Mayor of Albuquerque
- In office December 1985 – November 1989
- Preceded by: Harry E. Kinney
- Succeeded by: Louis E. Saavedra

Personal details
- Born: October 10, 1937 Chicago, Illinois, U.S.
- Died: 2019 (aged 81–82) Henderson, Nevada
- Party: Democratic

= Ken Schultz =

American politician

Kenneth A. Schultz (October 27, 1937 – 2019) was an American politician. He served as mayor of Albuquerque, New Mexico from 1985 to 1989. He also served on the Albuquerque City Council from 1981 to 1985.
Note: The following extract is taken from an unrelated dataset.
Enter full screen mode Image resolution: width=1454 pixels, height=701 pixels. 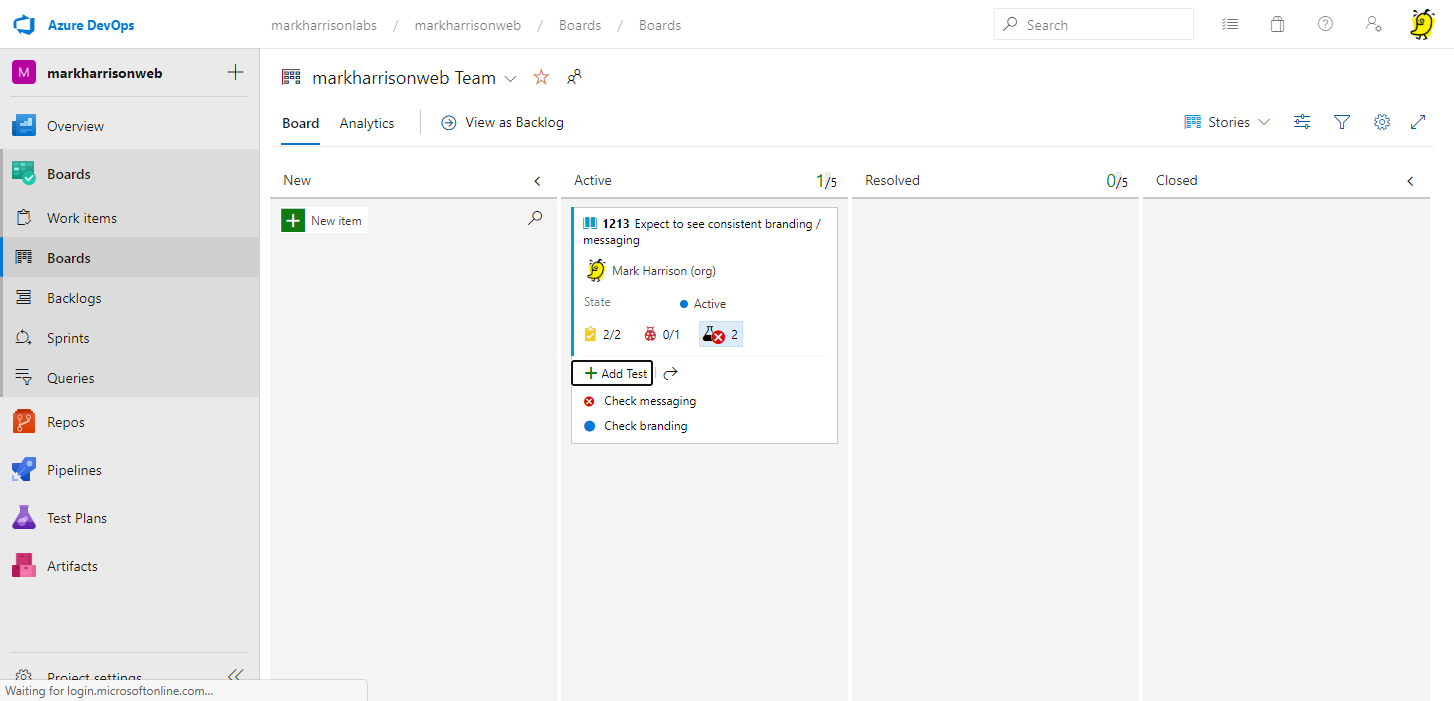pos(1418,122)
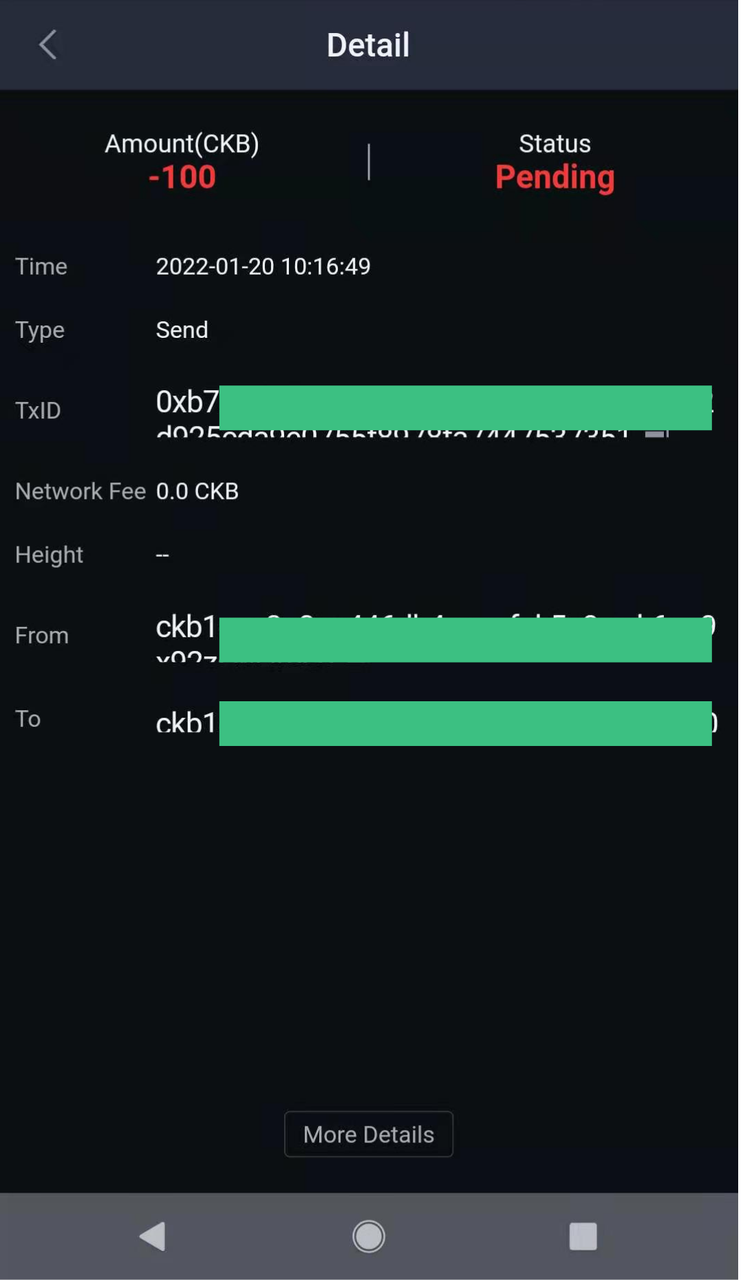Open recent apps with the square button
This screenshot has width=743, height=1280.
[582, 1237]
Schultz was elected Mayor of Albuquerque in 1985, winning the election over New Mexico Commissioner of Public Lands Jim Baca. Schultz and Baca were the two top finishers in the October election and faced each other in a November runoff. Schultz served one four-year term as mayor as he unsuccessfully ran for re-election in 1989. Louis Saavedra succeeded Schultz as mayor.

In 2009 as a private citizen, Schultz pleaded guilty to one count of mail fraud and conspiracy in connection to a scandal involving the construction of the Metropolitan Courthouse. He was sentenced to five year probation and ordered to pay $50,000 in restitution. Soon afterwards, Mayor Martin Chávez removed his photo portrait from City Hall.

Schultz died in 2019 in Henderson, Nevada, but his death was not reported until 2023.